Question

A vertical spring with a spring constant of 2.00 N/m has a 0.30-kg mass attached to it, and the mass moves in a medium with a damping constant of 0.025 kg/s. The mass is released from rest at a position 5.0 cm from the equilibrium position. How long will it take for the amplitude to decrease to 2.5 m?

Answer 1

Answer:

17 seconds

Explanation:

Given that:

The mass attached to the spring (m) = 0.30 kg

The spring constant (k) =  2.00 N/m

The damping constant (b) = 0.025 kg/s

The initial distance $x_o$ = 5.0 cm

The initial final amplitude $A_f$ = 2.5 cm and not 2.5 m, please note the mistake, if it is 2.5 m, our time taken will be -93.7 sec, and we do not want a negative time value.

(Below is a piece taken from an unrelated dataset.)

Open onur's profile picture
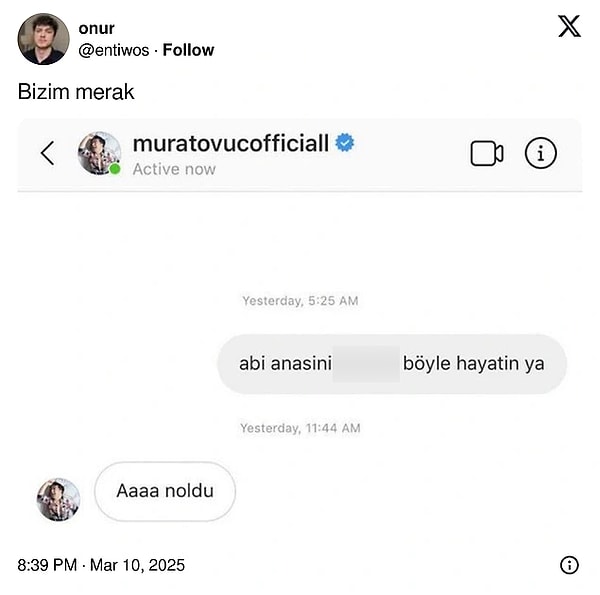This screenshot has width=600, height=595. tap(43, 39)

To start with the angular frequency damping using the formula:

$\omega_{\gamma}= \dfrac{b}{2m}$

$\omega_{\gamma}= \dfrac{0.025 \ kg/s}{2(0.3 \ kg)}$

$\omega_{\gamma}=4.167 \times 10^{-2} \ s^{-1}$

In the absence of damping, the angular frequency is:

$\omega_o = \sqrt{\dfrac{k}{m}}$

$\omega_o = \sqrt{\dfrac{2 \ N/m}{0.3 kg}} \\\\\omega_o = 2.581 \ s^{-1}$

The initial amplitude oscillation can be computed by using the formula:

$A_i = e^{-\omega_{\gamma}t} x_o \sqrt{\dfrac{\omega_o^2}{\omega_o^2-\omega_f^2}}$

$A_i = e^{-\omega_{\gamma}0} (5.0 \ cm) \sqrt{\dfrac{2.581^2}{2.581^2-(4.167*10^{-2})^2}}$

$A_i = 5.0006 \ cm \\ \\ A_i = 5.001 \ cm$

The final amplitude, as well as the initial amplitude, can be illustrated by using the relation:

$A_f = e^{-\omega_{\gamma}t}A_i\\ \\ e^{-\omega_{\gamma}t} = \dfrac{2. 5 \ cm}{5.001 cm}\\ \\ = 0.4999\\ \\ \implies -\omega_{\gamma}t_f = \mathsf{In (0.4999)} \\ \\ t_f = \dfrac{\mathsf{-In (0.4999)}}{4.167*10^{-2} \ s^{-1}}$

$t_f = 16.64 \ sec \\ \\ \mathbf{t_f \simeq 17 sec}$